I am new to this forum so would like to introduce myself.  My name is Terry and I reside in Edmond, OK.  

After almost seven years of bizarre symptoms and perplexed doctors I finally found a specialist here in OKC that finally confirmed my suspicions.  His name is Philip Miner, a G.I. specialist, and fortunately, also a MCAS pioneer.  After an endoscopy and a series of biopsies he was able to diagnose EoE, Eosinophilic Esophagitis.  The biopsies throughout my G.I. tract showed levels of eosinophils and mast cells that were multiples beyond the normal maximum range for both.  He explained that the eosinophils recruit mast cells and in turn they degranulate, releasing the mediators responsible for my many disturbing symptoms.  I don't know how long this condition has existed but I have dealt with allergies my whole life and attributed most of the typical distress to that.  I wasn't until the neurological symptoms started (and worsened) that I knew there was something much more wrong.  It is a long story, and likely all too familiar to many on this forum, but what seemed like dizziness I now know to be extreme "Brain fog".  It started in a cyclical pattern lasting for weeks at a time and finally returning to a normal period that would leave me thinking that whatever had happened was over and gone.  Unfortunately, the cycles always returned, lasting longer and with more disturbing attacks than the previous.  There were days when I felt like being stuck somewhere between awake and asleep, everything in slow motion, sound amplified, light overwhelming, nervous twitching and shaking.  Suspecting MS, my PCP recommended a Neurologist.  The MRI, MRA, EEG and numerous lab tests showed nothing unusual.  That was to be the first of four Neurologists I saw for this, the last being at Mayo Clinic.  I now realize that Neurologists know nothing of mast cell disorders or their symptoms (including the neurological ones) and even though there is research that appears to indicate a correlation between mast cells and multiple sclerosis.

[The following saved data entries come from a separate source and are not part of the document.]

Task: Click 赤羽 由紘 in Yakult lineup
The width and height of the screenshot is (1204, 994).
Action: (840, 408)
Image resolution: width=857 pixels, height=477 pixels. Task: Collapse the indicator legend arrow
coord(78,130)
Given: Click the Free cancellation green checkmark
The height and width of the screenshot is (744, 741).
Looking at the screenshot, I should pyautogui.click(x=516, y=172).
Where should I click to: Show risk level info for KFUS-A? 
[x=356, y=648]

My oldest, adult son is also having symptoms very similar to my own.  He has had all the usual tests too and has an appointment with Dr. Minor this Friday to check for MCAS.  I am told that there is not a proven genetic link for MCAS but family members are statistically more likely to have it as well.  I have also read that the NIH has found some evidence for a genetic pattern with EoE.  

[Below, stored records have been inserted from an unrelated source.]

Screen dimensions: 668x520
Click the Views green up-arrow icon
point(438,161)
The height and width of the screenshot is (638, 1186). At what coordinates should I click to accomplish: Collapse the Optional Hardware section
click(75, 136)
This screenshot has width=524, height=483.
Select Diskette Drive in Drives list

If anyone else has Eosinophilic Esophagitis along with their mast cell disorder I would be interested in knowing what their experience has been with it.

Thanks!

There has to be a genetic link because all my three siblings got it too as does my father and my grandfather also had symptoms.
We all have a hightend Tryptase (little over 11) and sometimes high Histamine levels in blood.

There is a paper:
http://www.ncbi.nlm.nih.gov/pubmed/24098785
Familial occurrence of systemic mast cell activation disease.

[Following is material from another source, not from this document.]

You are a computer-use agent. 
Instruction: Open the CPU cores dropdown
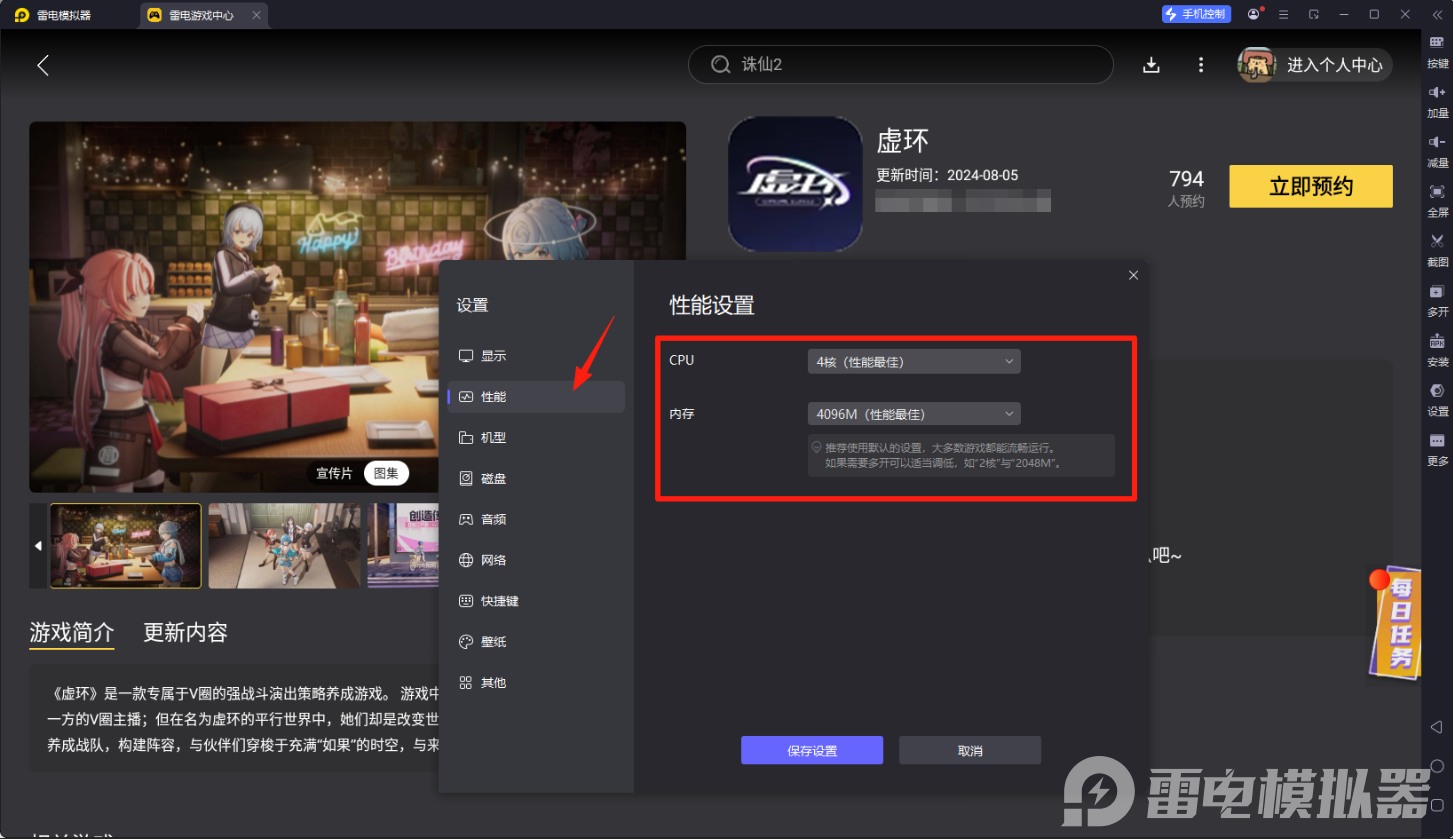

Hi Terry--I have Eosinophilic Esophagitis too, and a Mast Cell Disorder.  What are your symptoms besides the brain fog?  If you look up my introduction from Nov or Dec of 2012, I put my main symptoms in there.  They have not stained my biopsies for mast cells yet even though I asked several doctors at Mayo to do that.  The mast cell doctor said he could do that if he needed too.  My biggest issues are with my heart and throat.  I hope you are feeling well today and welcome!

Sarah